**SUPPLIED INFORMATION:**

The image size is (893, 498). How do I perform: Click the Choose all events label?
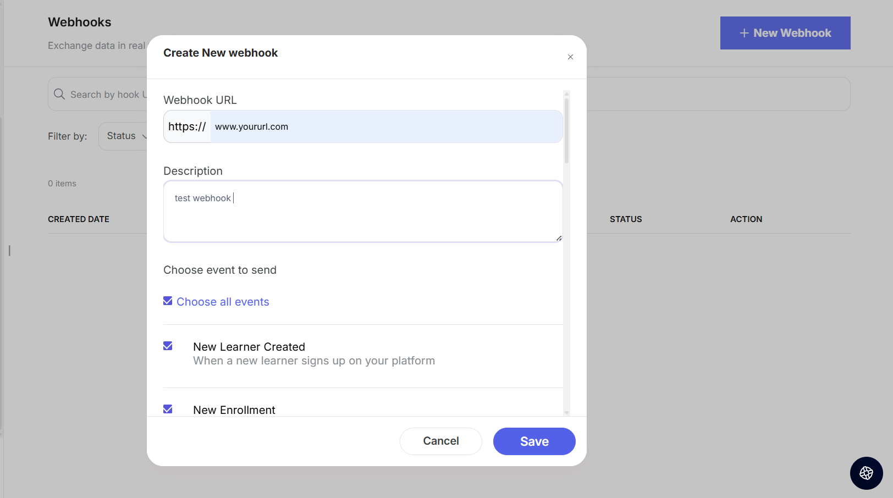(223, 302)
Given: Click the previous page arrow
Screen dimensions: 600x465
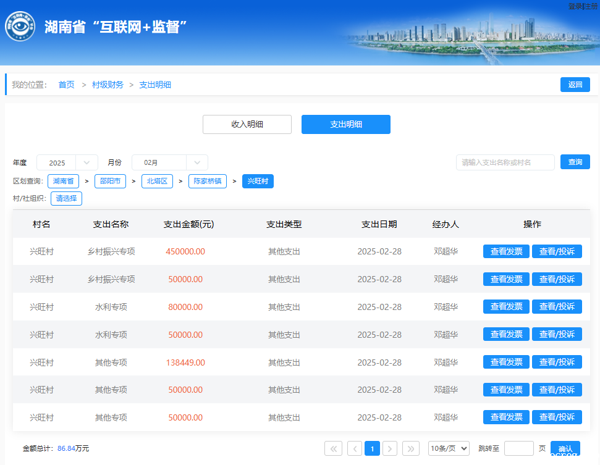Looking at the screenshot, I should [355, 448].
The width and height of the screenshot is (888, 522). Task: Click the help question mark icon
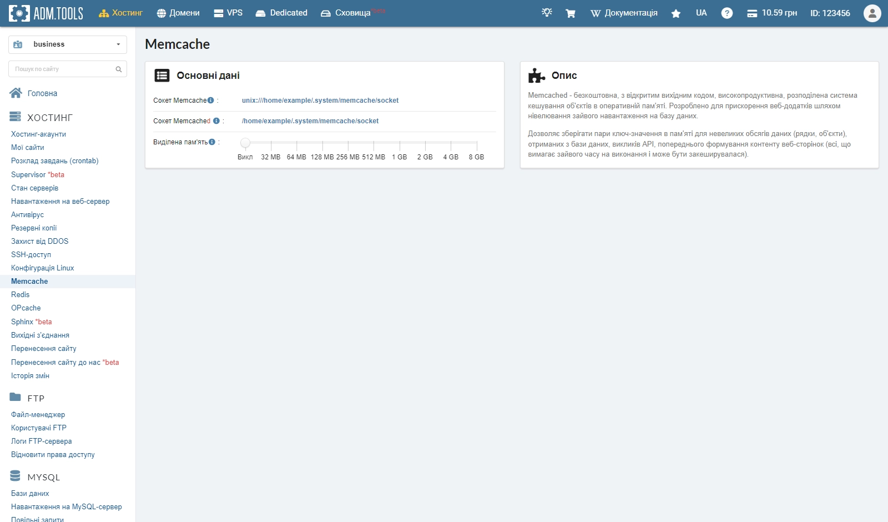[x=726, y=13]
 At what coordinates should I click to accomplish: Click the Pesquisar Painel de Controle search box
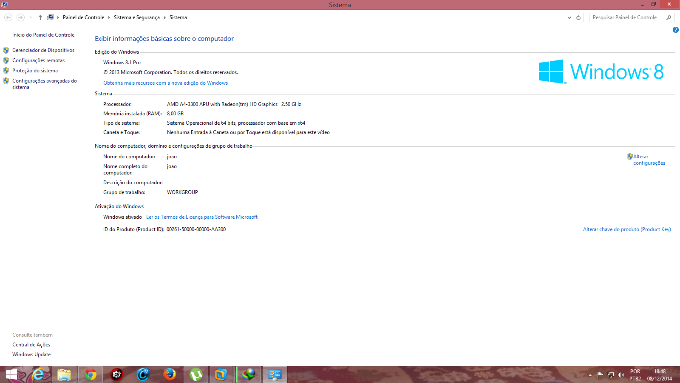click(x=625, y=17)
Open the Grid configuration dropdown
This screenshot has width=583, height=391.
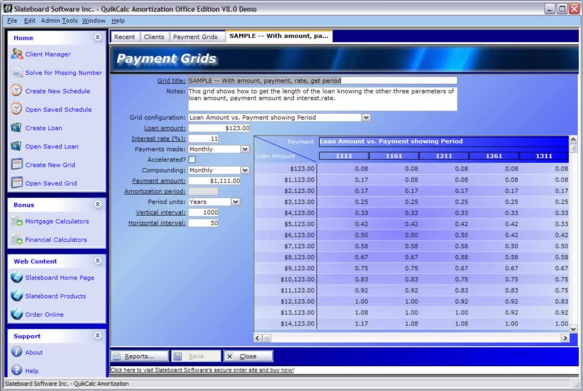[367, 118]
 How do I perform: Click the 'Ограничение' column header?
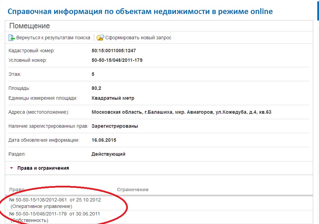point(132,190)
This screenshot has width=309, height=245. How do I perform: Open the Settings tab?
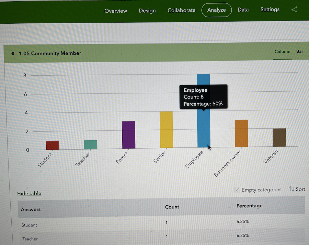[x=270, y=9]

**REQUIREMENT:** Lines from the one with "How do I perform: Click the 'Ограничение'" through the final line of the listing above: copy them exactly, both ends included, and omit every picture.

**TASK OUTPUT:**
 How do I perform: Click the 'Ограничение' column header?
point(132,190)
This screenshot has width=309, height=245. How do I perform: Open the Settings tab?
[x=270, y=9]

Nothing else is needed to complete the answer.